What you need to do: Update the lines below by changing every "dropdown" to "menu", keeping all else the same.

Raw data:
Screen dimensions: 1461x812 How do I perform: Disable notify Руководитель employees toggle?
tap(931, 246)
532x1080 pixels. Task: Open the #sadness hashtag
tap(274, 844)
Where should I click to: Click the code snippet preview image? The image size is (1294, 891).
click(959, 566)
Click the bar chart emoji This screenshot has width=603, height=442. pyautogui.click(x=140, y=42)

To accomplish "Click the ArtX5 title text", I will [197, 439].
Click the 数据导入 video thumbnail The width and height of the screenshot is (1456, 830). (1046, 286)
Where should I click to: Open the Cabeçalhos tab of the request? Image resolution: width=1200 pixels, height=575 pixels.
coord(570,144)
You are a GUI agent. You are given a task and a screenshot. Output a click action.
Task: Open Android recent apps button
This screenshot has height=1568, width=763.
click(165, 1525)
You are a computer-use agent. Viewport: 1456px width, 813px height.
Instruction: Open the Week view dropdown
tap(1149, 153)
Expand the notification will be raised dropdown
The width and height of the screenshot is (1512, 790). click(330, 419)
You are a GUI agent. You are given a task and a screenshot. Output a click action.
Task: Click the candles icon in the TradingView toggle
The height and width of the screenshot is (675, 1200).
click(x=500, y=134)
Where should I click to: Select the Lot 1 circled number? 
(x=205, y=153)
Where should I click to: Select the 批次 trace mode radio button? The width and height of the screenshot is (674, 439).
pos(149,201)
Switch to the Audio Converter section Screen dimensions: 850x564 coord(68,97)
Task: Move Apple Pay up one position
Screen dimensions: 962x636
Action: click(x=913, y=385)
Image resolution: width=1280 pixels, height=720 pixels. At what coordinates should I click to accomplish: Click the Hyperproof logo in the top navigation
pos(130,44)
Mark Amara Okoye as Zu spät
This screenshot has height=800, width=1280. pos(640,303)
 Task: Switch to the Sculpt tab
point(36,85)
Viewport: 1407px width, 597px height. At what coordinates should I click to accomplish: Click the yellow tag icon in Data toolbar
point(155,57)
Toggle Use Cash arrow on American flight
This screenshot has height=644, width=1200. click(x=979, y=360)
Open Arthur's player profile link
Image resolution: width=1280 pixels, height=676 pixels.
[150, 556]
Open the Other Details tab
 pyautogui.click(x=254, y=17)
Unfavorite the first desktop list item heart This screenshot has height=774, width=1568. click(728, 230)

Answer for the task:
Screen dimensions: 1461x812 How do I perform: Disable notify Руководитель employees toggle?
tap(931, 246)
532x1080 pixels. Task: Open the #sadness hashtag
tap(274, 844)
Where should I click to: Click the code snippet preview image? The image size is (1294, 891).
click(959, 566)
Click the bar chart emoji This screenshot has width=603, height=442. pyautogui.click(x=140, y=42)

To accomplish "Click the ArtX5 title text", I will [197, 439].
Click the 数据导入 video thumbnail The width and height of the screenshot is (1456, 830). (1046, 286)
Where should I click to: Open the Cabeçalhos tab of the request? Image resolution: width=1200 pixels, height=575 pixels.
coord(570,144)
You are a GUI agent. You are given a task and a screenshot. Output a click action.
Task: Open Android recent apps button
This screenshot has height=1568, width=763.
click(165, 1525)
You are a computer-use agent. Viewport: 1456px width, 813px height.
Instruction: Open the Week view menu
tap(1149, 153)
Expand the notification will be raised menu
The width and height of the screenshot is (1512, 790). click(330, 419)
You are a GUI agent. You are given a task and a screenshot. Output a click action.
Task: Click the candles icon in the TradingView toggle
The height and width of the screenshot is (675, 1200).
click(x=500, y=134)
Where should I click to: Select the Lot 1 circled number? 
(x=205, y=153)
Where should I click to: Select the 批次 trace mode radio button? The width and height of the screenshot is (674, 439).
pos(149,201)
Switch to the Audio Converter section Screen dimensions: 850x564 coord(68,97)
Task: Move Apple Pay up one position
Screen dimensions: 962x636
Action: click(x=913, y=385)
Image resolution: width=1280 pixels, height=720 pixels. At what coordinates should I click to accomplish: Click the Hyperproof logo in the top navigation
pos(130,44)
Mark Amara Okoye as Zu spät
This screenshot has height=800, width=1280. pos(640,303)
 Task: Switch to the Sculpt tab
point(36,85)
Viewport: 1407px width, 597px height. At what coordinates should I click to accomplish: Click the yellow tag icon in Data toolbar
point(155,57)
Toggle Use Cash arrow on American flight
This screenshot has height=644, width=1200. click(x=979, y=360)
Open Arthur's player profile link
Image resolution: width=1280 pixels, height=676 pixels.
[150, 556]
Open the Other Details tab
 pyautogui.click(x=254, y=17)
Unfavorite the first desktop list item heart This screenshot has height=774, width=1568. click(728, 230)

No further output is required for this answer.